Personal life
- Born: 17 November 1919 Eyrecourt, County Galway, Ireland
- Died: 4 February 2002 (aged 82) London, United Kingdom
- Education: Carysfort College, Dublin
- Known for: Civil Rights Campaigner
- Occupation: Nun, Teacher

Religious life
- Religion: Roman Catholic

= Sarah Clarke (nun) =

Irish nun and civil rights campaigner

Sister Sarah Clarke (17 November 1919 – 4 February 2002) was an Irish nun and civil rights campaigner known for her work on prisoner's rights. She began campaigning in 1970, when she joined efforts to free Irish republican prisoners. Over the next three decades she became well known for her activism, particularly after her involvement in high-profile cases like 1973 Old Bailey bombing, the Birmingham Six or the Guildford Four and Maguire Seven.

For her activism she was called "the Joan of Arc of British prisons" by Paddy Hill and awarded the Pro Ecclesia et Pontifice cross by pope John Paul II.

==Early life==
Sarah Clarke was born in Eyrecourt, County Galway on 17 November 1919. Her father, Michael Clarke, married her mother Brigid Clarke (née Claffey) following the death of his first wife. Her half-sister Kathleen Hennelly (née Clarke) was sent to live with her aunt and uncle in Redmount whilst Sarah was raised with her brother Michael. Clarke's father fell from a horse which led to him using a wheelchair, and later dying of tuberculosis when Clarke was 8. Clarke's mother took over the running of the farm, as well as the Clarke family shop and pub. She remarried, marrying Tim Cosgrave, a horse breeder and brother of the Galway TD, James Cosgrave. Clarke attended the St Raphael convent, Loughrea, County Galway. Possibly influenced by the 1932 Eucharistic Congress held in Ireland, Clarke claimed that half of her class ended up entering convents. In September 1939, she entered the Sainte Union convent at Killashee, County Kildare, taking the name of Sr Mary Auxilius. Thirty years later she reverted to her baptismal name when she found people struggled to pronounce it. She attended Carysfort teacher training college, Dublin in 1941, receiving a bilingual certificate in Irish and English.

==Career==
Clarke's first job was at Our Lady's Bower school in Athlone, teaching there for 16 years. She taught art and used advanced teaching methods, but found the running of the school very strict. She transferred to England in 1957, at her request, teaching at Sainte Union convents at Southampton, at Herne Bay, Kent, and Highgate, London. After the liberalisation of the Catholic church after Vatican II, Clarke was allowed to attend Chelsea Art School, later attending Reading University to study typography and ergonomics.

**DATA LINES:**
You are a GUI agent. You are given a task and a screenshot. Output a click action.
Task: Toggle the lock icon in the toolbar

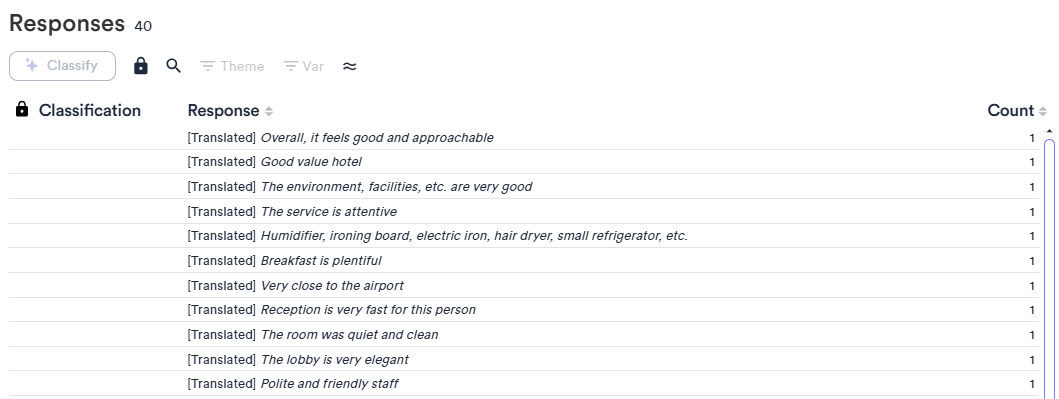tap(140, 66)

**DESCRIPTION OF THE TASK:**
Carry on the biography of Sister Sarah Clarke from the sentence about her typography and ergonomics studies at Reading University.

**RESULT OF THE TASK:**
It was in 1970 that Clarke began the work that she would do for the rest of her life, as part of the Northern Ireland civil rights movement (NICRA), specifically campaigning for the rights of republican prisoners. She was allowed to join NICRA, acting as the London secretary briefly before becoming disillusioned with the movement. She worked alone for many years, partnering with activists like Fr Denis Faul. She visited the Price sisters, Marian and Dolours, and others who were accused of the Old Bailey bombings in 1973, after which she was banned from meeting category A prisoners. She was permitted to bring parcels and letters to them, act as a contact point for their families, and lobbied politicians regarding their condition while incarcerated. Clarke's order released her from teaching duties in 1976, and allowed her to buy a car. She went on to help establish the Relatives and Friends of Prisoners Committee, with the aim of repatriating republican prisoners in Ireland.

Clarke rose in prominence due to her work leading the campaigns to clear the names of the Birmingham Six, the Guildford Four and Maguire Seven in the late 1970s. She was granted permission to visit Giuseppe Conlon in 1978, and was one of the last people to see him alive. On 1 July 1985, a BBC Two television programme about Clarke was broadcast. She also helped Chris Mullin and Ronan Bennett with their books on the cases. In October 1989, when the convictions of the Guildford Four were quashed, Paul Hill would only pose for The Observer newspaper's photographer if Clarke posed with him. That picture was featured on the newspaper's front page. Paddy Hill called her "the Joan of Arc of British prisons".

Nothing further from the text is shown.